Question : la capitale Nouakchott vit depuis quelque temps une crise aigue sur le plan de l'alimentation en énergie électrique, ce qui a beaucoup affecté la vie des populations. Vous qui connaissez mieux la société d'électricité Somelec pour en avoir été le Directeur général, quelle est votre analyse de la situation ? Est-ce qu'une telle crise avec cette ampleur était prévisible ?
Réponse : cette crise est importante et elle était prévisible. Faisons d'abord le rapport entre l'offre et la demande dans le domaine de l'énergie électrique à Nouakchott. La demande, par rapport à la crise doit se situer entre 60 et 70 Mégawatts. On peut remarquer un accroissement considérable de la demande et pour votre information, sachez que la Centrale d'Arafat ne produit que 25 Mégawatts des besoins de la ville de Nouakchott. Quand à la Centrale du Ksar, sa production électrique maximale est de 12 Mégawatts. Toute cette énergie provient à peu près de Manantali sur les bords du Fleuve Sénégal. Le total ne dépasse gère 40 ou 50 Mégawatts. Ainsi, nous avons un déficit structurel en énergie que nous ne pouvons compenser, d'où la crise qui s'est installé et peut-être durablement.
Nous pouvons combler le déficit, à condition que nous obtenions une production électrique supplémentaire dont nous ne disposons pas aujourd'hui. Nous avions eu recours à cette réflexion dans le passé, notamment entre 2006 et 2007 jusqu'en 2009. Chaque fois, nous disions que d'ici une année ou deux, nous trouverons une solution pour obtenir cette énergie supplémentaire à faible coût. Mais l'énergie n'est jamais gratuite !
Question : quelles sont les difficultés qui se posent à la Somelec selon votre analyse et partant de votre propre expérience à la tête de cette société ?
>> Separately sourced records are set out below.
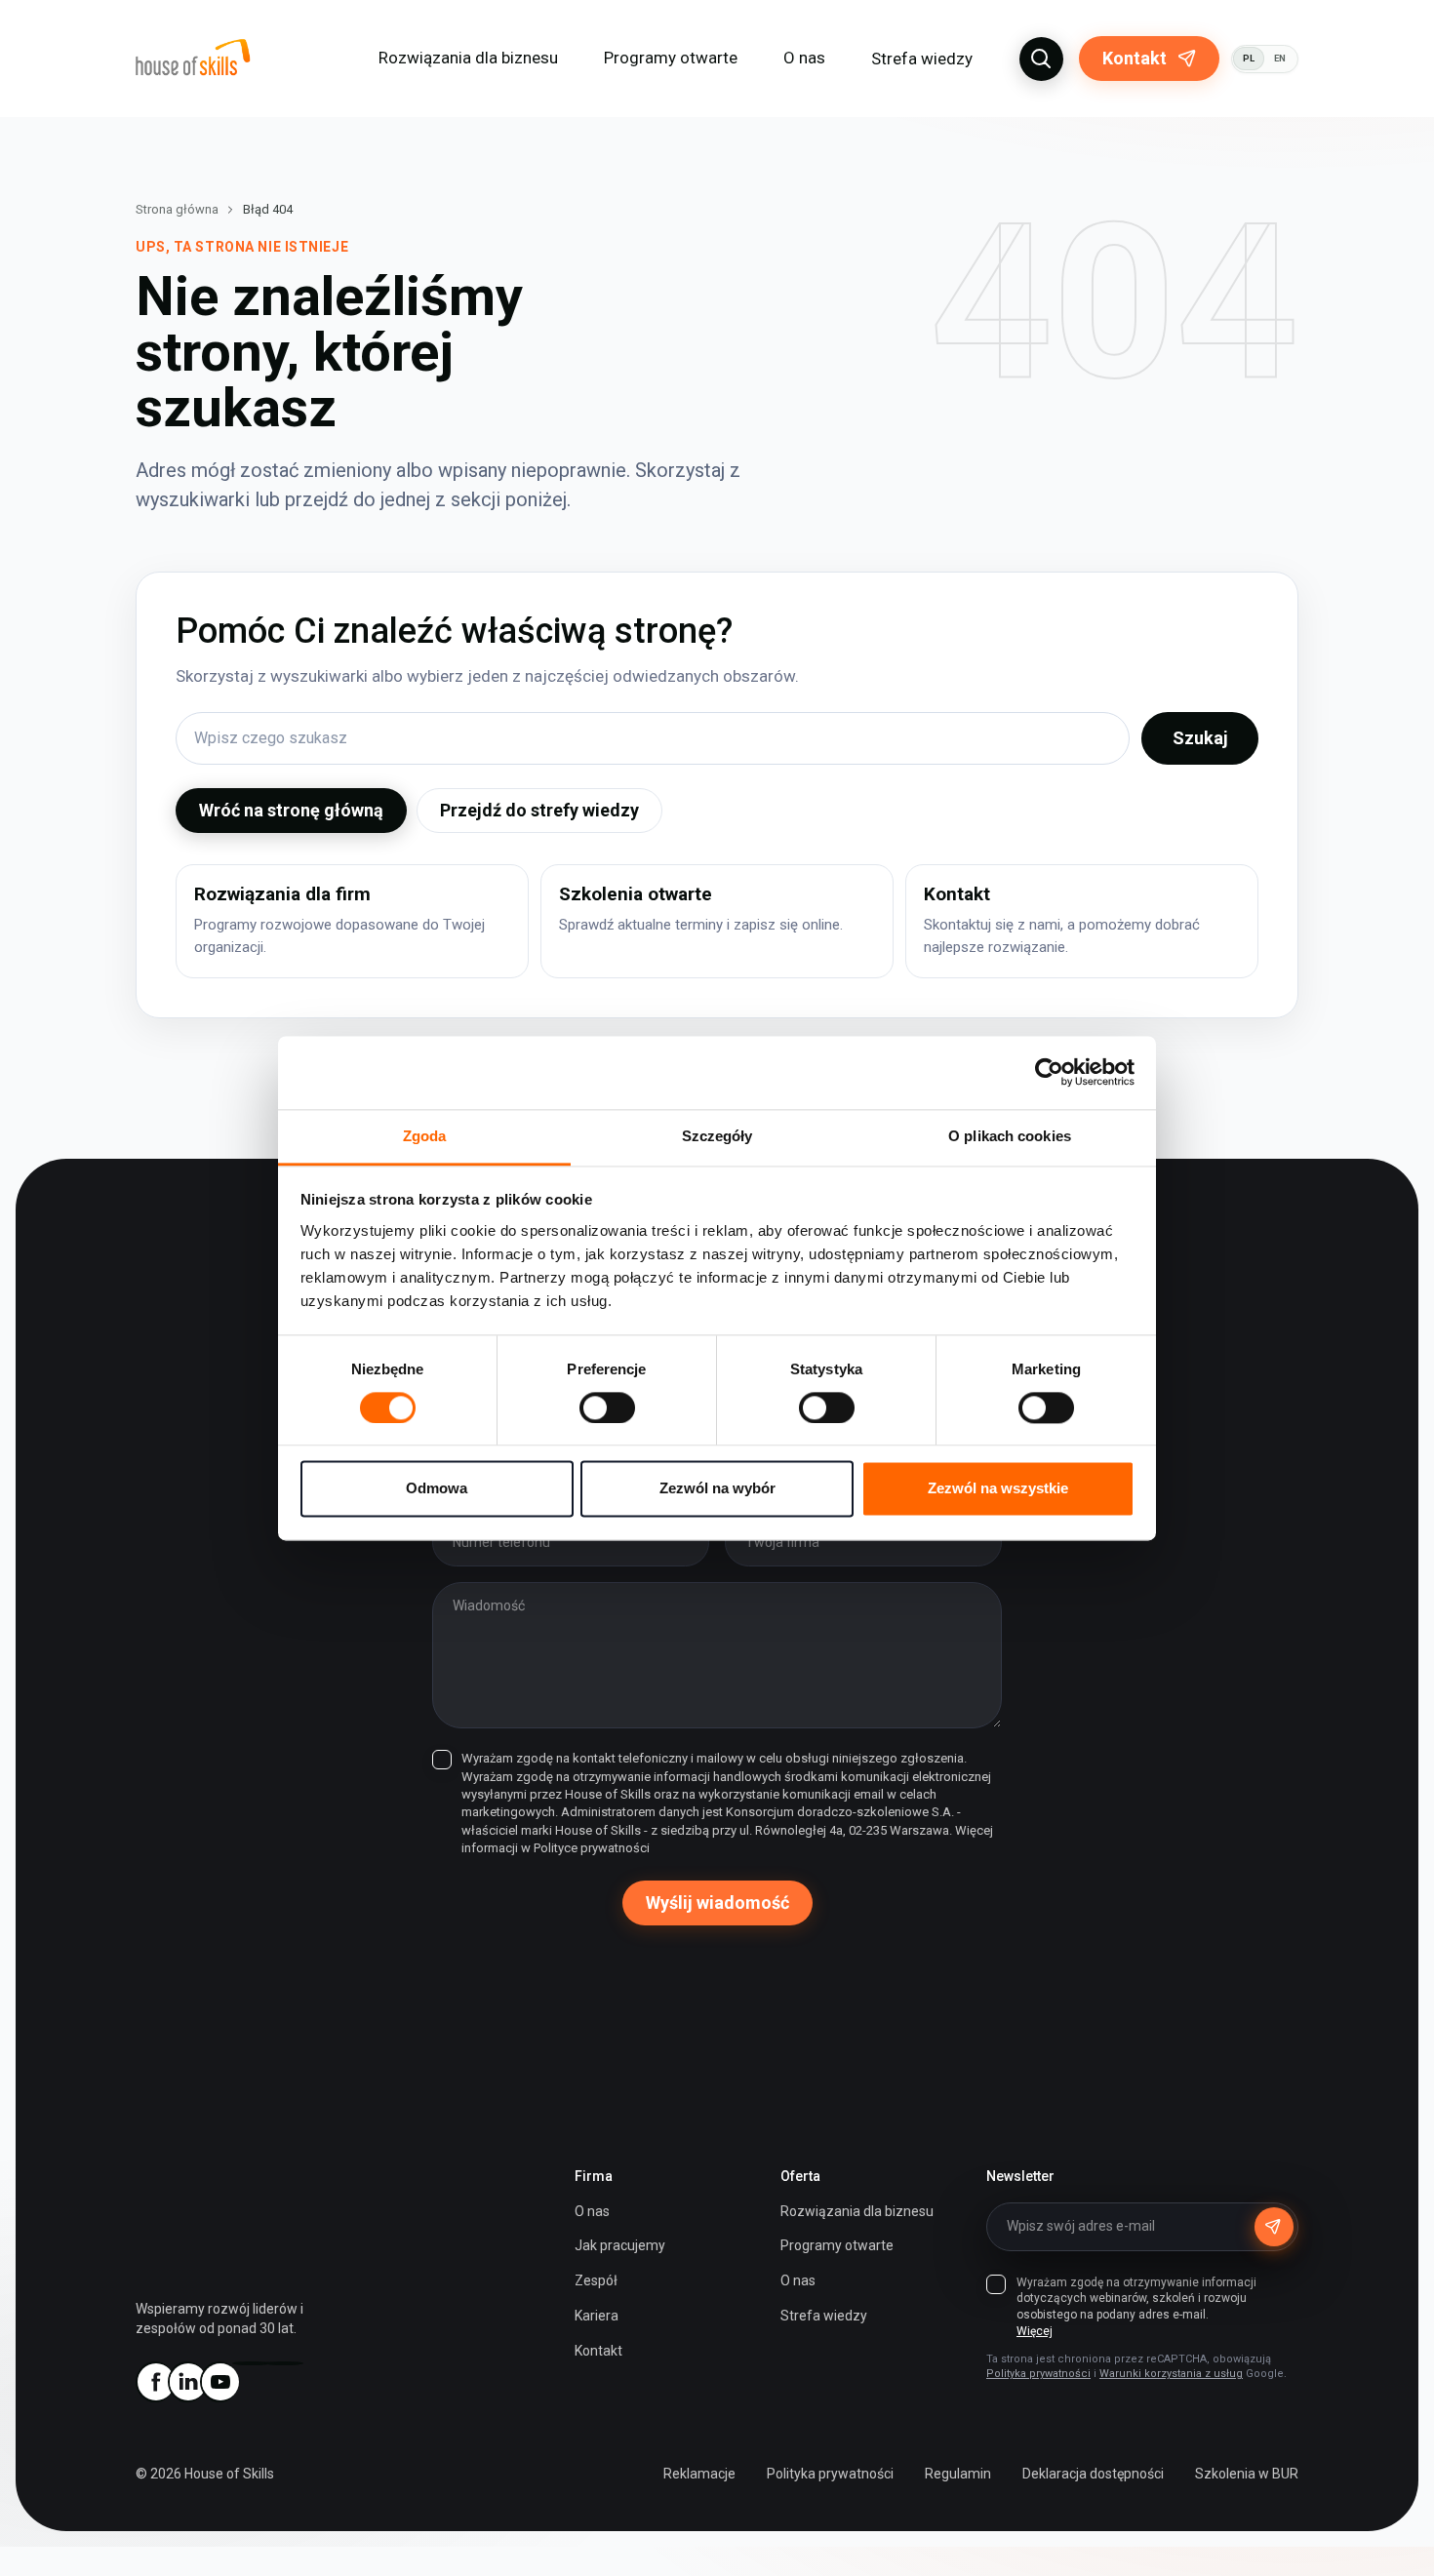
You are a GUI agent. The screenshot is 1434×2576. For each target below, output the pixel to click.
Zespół (596, 2280)
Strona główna (177, 209)
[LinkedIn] (187, 2381)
Réponse : la réponse à cette question requiert une analyse profonde de la situation de la société. Laisse-moi d'abord commencer par les points les plus importants à ce propos.
Premièrement, la Somelec dispose d'équipements obsolètes, dont certains dans la Centrale principale d'Arafat, le reste ne servant que d'accessoires. Les équipements disponibles à Arafat sont les plus essentiels comme je l'ai dit et ils fonctionnent au fuel oil, le moins coûteux hydrocarbure disponible sur le marché.
Je reviens donc pour réaffirmer que la Centrale électrique d'Arafat a déjà dépassé sa durée de vie (la durée de son amortissement).
Sa période de fonctionnement est donc finie à l'échelle de l'efficience technique et ses équipements n'ont pas été renouvelés à temps opportuns pour prolonger sa durée de vie. Il s'agit ainsi d'une Centrale finie, finie, finie.
En ce qui concerne le fuel lourd utilisé dans la Centrale d'Arafat, les unités de production forment une structure incontrôlable. On peut les entretenir et leur trouver des pièces de rechange toutes neuves, mais le résultat n'est pas garanti, car l'essentiel pour une Centrale électrique est qu'on puisse la maîtriser. Certains disent que si tu fais ceci ou cela, tu obtiendras tel résultat garanti, mais cela n'est plus possible aujourd'hui.
On peut réparer cette centrale et l'entretenir, elle va marcher pendant un mois ou deux, jusqu'à une année sans grand problème, mais il arrivera un jour où tout va s'écrouler complètement, car il n'y a pas de maîtrise dans ce genre de centrale électrique.
Ceci est le premier élément de la crise actuelle. Le deuxième élément est l'élément financier. Quand j'ai quitté personnellement la Somelec en 2008, il fallait trouver 20 Milliards d'UM pour procéder à la restructuration profonde requise de la société. Il fallait que l'Etat y injecte une bonne dose d'ouguiyas, car le Capital de la société a été entamé et n'existait plus. La société croule sous le poids des dettes qu'elle ne pourra jamais honorer, et ses recettes ne peuvent aucunement couvrir ces dettes. Il s'agit bien entendu de dettes nationales contracté auprès de divers clients locaux.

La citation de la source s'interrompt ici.